Whereas certain SRAs like fenfluramine and chlorphentermine do not increase locomotor activity, other SRAs, including MDMA, MDEA, MBDB, para-chloroamphetamine (PCA), (S)-MDA, α-methyltryptamine (αMT), and α-ethyltryptamine (αET), are able to dose-dependently increase locomotor activity. Moreover, this effect appears to be serotonin-dependent, as it can be blocked by pretreatment with SSRIs like fluoxetine (which prevent the serotonin-releasing effects of SRAs). Similarly, the non-selective serotonin receptor antagonist methysergide as well as the serotonin synthesis inhibitor para-chlorophenylalanine (PCPA) block the hyperlocomotion of αMT. Contrasting with the preceding findings, the suppression of locomotor activity by fenfluramine and its metabolite dexnorfenfluramine is not blocked by fluoxetine, indicating that it is not due to induction of serotonin release. Similarly, MMAI dose-dependently suppresses locomotor activity, and this is likewise not blocked by fluoxetine nor by the non-selective serotonin receptor antagonist metitepine. However, it was, contrarily, antagonized by the serotonin synthesis inhibitor PCPA. MDAI suppresses locomotor activity initially, but there is rebound locomotor stimulation at a high dose, and this was described as similar to the profile of MDMA. The increased locomotion induced by SRAs that cause this effect appears to be critically dependent on serotonin 5-HT_{1B} receptor signaling. Conversely, 5-HT_{2C} receptor antagonists markedly enhance the hyperlocomotion of MDMA.

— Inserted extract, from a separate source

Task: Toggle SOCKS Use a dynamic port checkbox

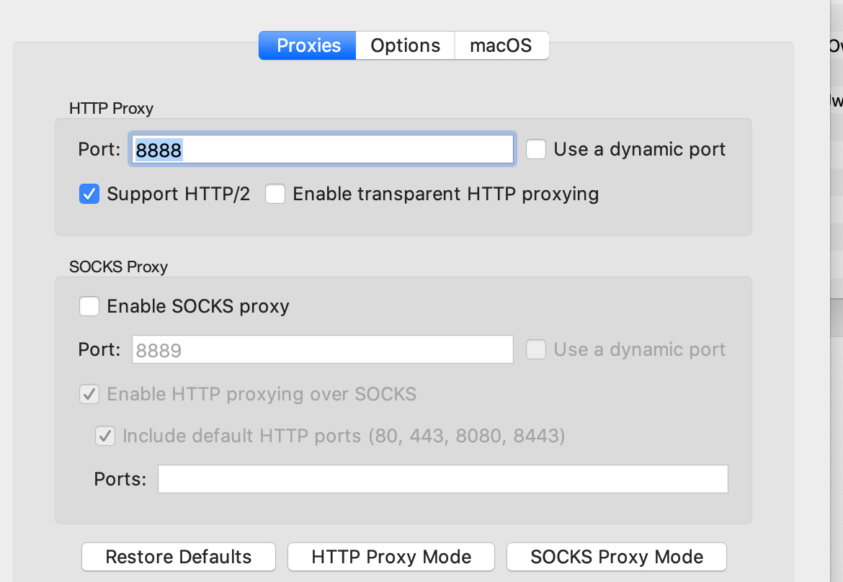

In terms of reinforcing properties, MDMA produces dose-dependent CPP, MDAI produces CPP, MBDB produces weak CPP, fenfluramine produces conditioned place aversion (CPA), and MMAI has no effect on place conditioning at lower doses but produces CPA similarly to fenfluramine at high doses. mCPP had no effect on place conditioning, at least in one study. SSRIs have shown highly mixed effects on place conditioning, with fluoxetine producing CPP, zimelidine producing CPP or having no effect, and citalopram producing CPA. Though zimelidine was reported to produce CPP in one study, it could also block the CPP induced by amphetamine.

Effects on intracranial self-stimulation (ICSS) can be used to measure the reinforcing and misuse-related effects of drugs. ICSS is enhanced by amphetamine and is reduced by the serotonin 5-HT_{2C} receptor agonist Ro 60-0175, by the SRA and serotonin 5-HT_{2C} receptor agonist fenfluramine, and by the κ-opioid receptor agonist U-69,593 in rats. The serotonin–norepinephrine–dopamine releasing agents (SNDRAs) and serotonin receptor agonists (+)-MDMA and naphthylaminopropane (NAP; PAL-287) showed mixed effects on ICSS, either augmenting or suppressing ICSS depending on the ICSS frequencies. The serotonin 5-HT_{2C} receptor antagonist SB-242084 completely blocked the suppressive effects of Ro 60-0175 and fenfluramine on ICSS, whereas it did not influence the effects of amphetamine or U-69,593 on ICSS. SB-242084 partially reduced the ICSS suppressive effects of (+)-MDMA and NAP and augmented their facilitatory effects on ICSS. Conversely, the non-selective serotonin receptor antagonist methysergide completely blocked the ICSS depression produced by MDMA. These findings suggest that serotonin 5-HT_{2C} receptor activation plays a major role in the anti-reinforcing effects of SRAs, but that other serotonin receptors may also be involved.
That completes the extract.